Exactly as written, reproduce the lines from the beginning of the data through the line containing "The height and width of the screenshot is (422, 955)."; the pictures are not reproduced.

### Dataset extract
------------------------------------------------------------------------

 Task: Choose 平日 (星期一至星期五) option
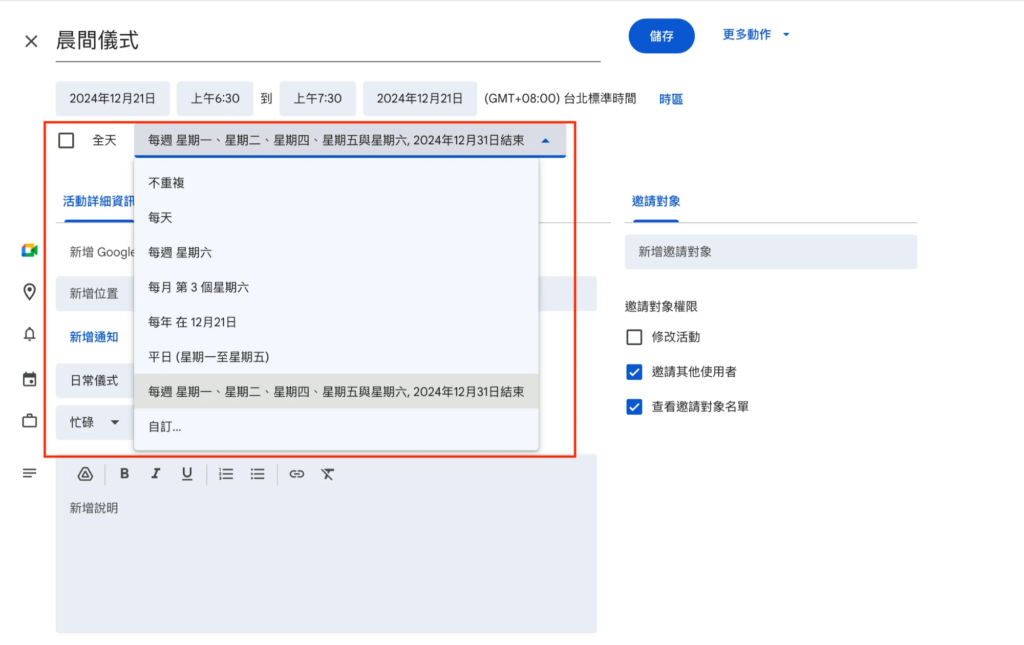tap(209, 357)
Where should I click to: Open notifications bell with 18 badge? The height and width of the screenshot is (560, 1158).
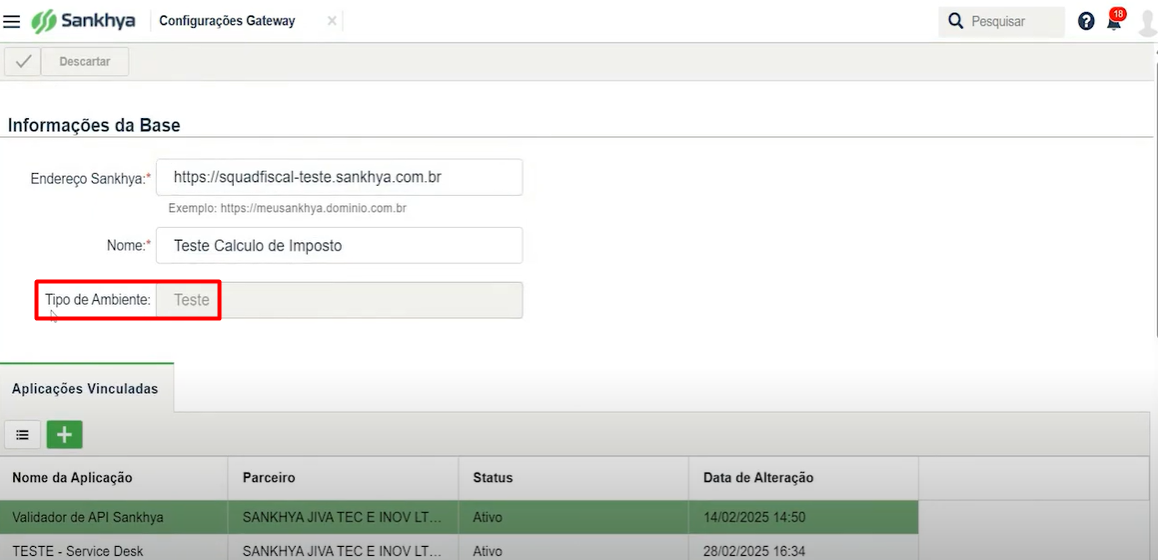pyautogui.click(x=1114, y=22)
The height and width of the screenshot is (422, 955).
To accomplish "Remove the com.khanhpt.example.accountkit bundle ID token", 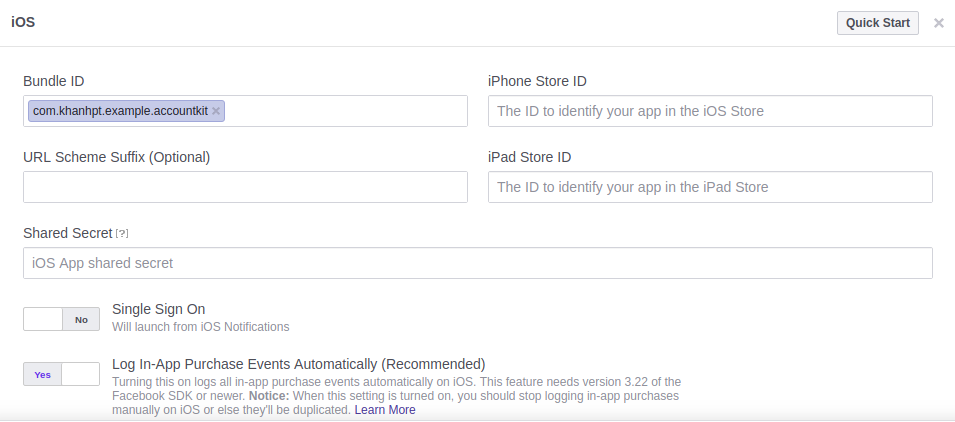I will [216, 111].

------------------------------------------------------------------------

### Result of this task
 Task: Choose 平日 (星期一至星期五) option
tap(209, 357)
Where should I click to: Open notifications bell with 18 badge? The height and width of the screenshot is (560, 1158).
pyautogui.click(x=1114, y=22)
The height and width of the screenshot is (422, 955).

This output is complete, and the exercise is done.